How to complete this task: Would you retype each of the records exactly as shown?

◆ ◆ ◆ ◆ ◆ ◆ ◆

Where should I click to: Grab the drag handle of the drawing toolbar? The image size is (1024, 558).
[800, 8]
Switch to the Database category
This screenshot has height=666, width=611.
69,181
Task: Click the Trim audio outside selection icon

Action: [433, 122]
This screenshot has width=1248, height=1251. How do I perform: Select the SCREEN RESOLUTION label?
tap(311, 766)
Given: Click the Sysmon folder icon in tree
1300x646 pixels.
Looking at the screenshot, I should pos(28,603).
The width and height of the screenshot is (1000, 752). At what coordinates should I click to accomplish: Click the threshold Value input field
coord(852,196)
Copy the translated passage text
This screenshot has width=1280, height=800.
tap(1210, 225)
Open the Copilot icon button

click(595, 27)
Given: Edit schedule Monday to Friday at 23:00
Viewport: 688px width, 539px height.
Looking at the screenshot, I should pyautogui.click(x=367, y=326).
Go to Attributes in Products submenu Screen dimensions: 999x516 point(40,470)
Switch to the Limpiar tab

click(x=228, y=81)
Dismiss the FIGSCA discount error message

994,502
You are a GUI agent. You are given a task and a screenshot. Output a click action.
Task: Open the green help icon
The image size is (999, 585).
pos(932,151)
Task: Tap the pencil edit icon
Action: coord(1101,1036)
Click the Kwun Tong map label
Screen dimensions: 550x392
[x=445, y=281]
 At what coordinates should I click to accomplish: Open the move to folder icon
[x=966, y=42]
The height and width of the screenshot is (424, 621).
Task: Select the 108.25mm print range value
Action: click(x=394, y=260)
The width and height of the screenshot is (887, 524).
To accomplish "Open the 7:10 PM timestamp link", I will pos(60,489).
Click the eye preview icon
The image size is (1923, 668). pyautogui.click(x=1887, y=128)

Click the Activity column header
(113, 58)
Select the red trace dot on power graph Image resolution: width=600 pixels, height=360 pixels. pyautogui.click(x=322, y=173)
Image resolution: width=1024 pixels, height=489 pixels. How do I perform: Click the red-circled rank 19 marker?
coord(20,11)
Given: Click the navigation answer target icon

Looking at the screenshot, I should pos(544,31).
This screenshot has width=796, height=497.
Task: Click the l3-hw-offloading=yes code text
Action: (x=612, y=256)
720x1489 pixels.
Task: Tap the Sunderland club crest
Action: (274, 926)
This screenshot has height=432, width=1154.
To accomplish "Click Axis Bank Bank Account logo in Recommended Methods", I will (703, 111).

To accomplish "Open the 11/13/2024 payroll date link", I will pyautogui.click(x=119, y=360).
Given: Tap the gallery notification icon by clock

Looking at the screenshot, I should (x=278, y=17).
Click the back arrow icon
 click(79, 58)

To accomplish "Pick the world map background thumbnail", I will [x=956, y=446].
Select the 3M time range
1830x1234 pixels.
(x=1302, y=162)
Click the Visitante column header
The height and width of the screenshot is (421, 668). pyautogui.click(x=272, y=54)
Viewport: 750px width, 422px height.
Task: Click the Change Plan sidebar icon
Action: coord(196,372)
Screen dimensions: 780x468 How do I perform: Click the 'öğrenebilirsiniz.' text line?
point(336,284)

◆ ◆ ◆ ◆ ◆ ◆ ◆

Output of the exercise:
Where should I click to: Grab the drag handle of the drawing toolbar? The image size is (1024, 558).
[800, 8]
Switch to the Database category
This screenshot has height=666, width=611.
69,181
Task: Click the Trim audio outside selection icon

Action: [433, 122]
This screenshot has width=1248, height=1251. How do I perform: Select the SCREEN RESOLUTION label?
tap(311, 766)
Given: Click the Sysmon folder icon in tree
1300x646 pixels.
Looking at the screenshot, I should pos(28,603).
The width and height of the screenshot is (1000, 752). At what coordinates should I click to accomplish: Click the threshold Value input field
coord(852,196)
Copy the translated passage text
This screenshot has width=1280, height=800.
tap(1210, 225)
Open the Copilot icon button

click(595, 27)
Given: Edit schedule Monday to Friday at 23:00
Viewport: 688px width, 539px height.
Looking at the screenshot, I should pyautogui.click(x=367, y=326).
Go to Attributes in Products submenu Screen dimensions: 999x516 point(40,470)
Switch to the Limpiar tab

click(x=228, y=81)
Dismiss the FIGSCA discount error message

994,502
You are a GUI agent. You are given a task and a screenshot. Output a click action.
Task: Open the green help icon
The image size is (999, 585).
pos(932,151)
Task: Tap the pencil edit icon
Action: coord(1101,1036)
Click the Kwun Tong map label
Screen dimensions: 550x392
[x=445, y=281]
 At what coordinates should I click to accomplish: Open the move to folder icon
[x=966, y=42]
The height and width of the screenshot is (424, 621).
Task: Select the 108.25mm print range value
Action: click(x=394, y=260)
The width and height of the screenshot is (887, 524).
To accomplish "Open the 7:10 PM timestamp link", I will pos(60,489).
Click the eye preview icon
The image size is (1923, 668). pyautogui.click(x=1887, y=128)

Click the Activity column header
(113, 58)
Select the red trace dot on power graph Image resolution: width=600 pixels, height=360 pixels. pyautogui.click(x=322, y=173)
Image resolution: width=1024 pixels, height=489 pixels. How do I perform: Click the red-circled rank 19 marker?
coord(20,11)
Given: Click the navigation answer target icon

Looking at the screenshot, I should pos(544,31).
This screenshot has width=796, height=497.
Task: Click the l3-hw-offloading=yes code text
Action: (x=612, y=256)
720x1489 pixels.
Task: Tap the Sunderland club crest
Action: (274, 926)
This screenshot has height=432, width=1154.
To accomplish "Click Axis Bank Bank Account logo in Recommended Methods", I will (703, 111).

To accomplish "Open the 11/13/2024 payroll date link", I will pyautogui.click(x=119, y=360).
Given: Tap the gallery notification icon by clock

Looking at the screenshot, I should (x=278, y=17).
Click the back arrow icon
 click(79, 58)

To accomplish "Pick the world map background thumbnail", I will [x=956, y=446].
Select the 3M time range
1830x1234 pixels.
(x=1302, y=162)
Click the Visitante column header
The height and width of the screenshot is (421, 668). pyautogui.click(x=272, y=54)
Viewport: 750px width, 422px height.
Task: Click the Change Plan sidebar icon
Action: coord(196,372)
Screen dimensions: 780x468 How do I perform: Click the 'öğrenebilirsiniz.' text line?
point(336,284)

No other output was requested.